(Beginning of Available data)

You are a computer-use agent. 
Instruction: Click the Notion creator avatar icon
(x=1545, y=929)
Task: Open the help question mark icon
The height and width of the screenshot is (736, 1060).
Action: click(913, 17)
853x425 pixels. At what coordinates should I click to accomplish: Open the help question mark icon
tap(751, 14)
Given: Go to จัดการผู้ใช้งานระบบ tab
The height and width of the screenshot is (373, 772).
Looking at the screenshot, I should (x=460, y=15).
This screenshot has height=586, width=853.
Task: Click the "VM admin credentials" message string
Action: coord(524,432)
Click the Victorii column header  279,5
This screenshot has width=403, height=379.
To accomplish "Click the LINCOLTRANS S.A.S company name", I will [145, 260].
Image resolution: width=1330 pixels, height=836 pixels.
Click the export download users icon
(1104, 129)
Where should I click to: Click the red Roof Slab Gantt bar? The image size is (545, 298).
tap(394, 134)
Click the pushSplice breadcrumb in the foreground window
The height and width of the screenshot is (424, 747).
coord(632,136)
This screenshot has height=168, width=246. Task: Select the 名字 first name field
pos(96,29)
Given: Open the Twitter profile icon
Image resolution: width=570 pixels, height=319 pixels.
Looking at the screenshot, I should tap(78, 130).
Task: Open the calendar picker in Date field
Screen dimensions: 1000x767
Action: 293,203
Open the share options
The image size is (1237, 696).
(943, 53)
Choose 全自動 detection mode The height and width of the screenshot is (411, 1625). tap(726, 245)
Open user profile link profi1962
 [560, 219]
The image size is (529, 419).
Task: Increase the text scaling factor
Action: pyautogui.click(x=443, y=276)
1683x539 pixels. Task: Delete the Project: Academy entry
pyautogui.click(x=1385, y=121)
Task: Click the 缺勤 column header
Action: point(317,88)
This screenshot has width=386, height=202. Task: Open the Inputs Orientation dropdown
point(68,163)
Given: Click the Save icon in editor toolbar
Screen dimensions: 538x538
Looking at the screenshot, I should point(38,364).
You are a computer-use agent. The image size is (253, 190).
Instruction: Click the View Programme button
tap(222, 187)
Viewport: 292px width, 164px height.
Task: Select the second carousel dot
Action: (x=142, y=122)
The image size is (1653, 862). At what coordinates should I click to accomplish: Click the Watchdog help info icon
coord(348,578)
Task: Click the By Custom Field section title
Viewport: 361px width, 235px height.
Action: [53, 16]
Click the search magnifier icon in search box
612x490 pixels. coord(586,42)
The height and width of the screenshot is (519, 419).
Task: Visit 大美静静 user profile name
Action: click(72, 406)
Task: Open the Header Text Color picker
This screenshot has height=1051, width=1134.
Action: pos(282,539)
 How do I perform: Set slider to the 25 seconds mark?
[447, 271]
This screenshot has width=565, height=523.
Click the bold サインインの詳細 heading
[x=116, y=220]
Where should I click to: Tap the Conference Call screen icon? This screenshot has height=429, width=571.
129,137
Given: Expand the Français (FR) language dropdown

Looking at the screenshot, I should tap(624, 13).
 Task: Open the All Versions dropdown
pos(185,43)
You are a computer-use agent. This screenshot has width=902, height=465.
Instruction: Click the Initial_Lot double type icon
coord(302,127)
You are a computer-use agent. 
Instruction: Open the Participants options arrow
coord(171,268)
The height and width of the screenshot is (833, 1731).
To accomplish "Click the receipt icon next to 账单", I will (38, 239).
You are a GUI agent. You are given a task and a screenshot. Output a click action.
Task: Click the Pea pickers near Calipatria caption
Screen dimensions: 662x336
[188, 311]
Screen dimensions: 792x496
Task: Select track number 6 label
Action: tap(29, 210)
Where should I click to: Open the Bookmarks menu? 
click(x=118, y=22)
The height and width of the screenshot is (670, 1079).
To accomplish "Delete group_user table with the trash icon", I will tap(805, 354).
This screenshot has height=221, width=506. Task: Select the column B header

(End of Available data)

● Brief: Copy out each line from the preceding entries that mentions the word "will".

● Output for this task:
To accomplish "Click the LINCOLTRANS S.A.S company name", I will [145, 260].
To accomplish "Click the receipt icon next to 账单", I will (38, 239).
To accomplish "Delete group_user table with the trash icon", I will tap(805, 354).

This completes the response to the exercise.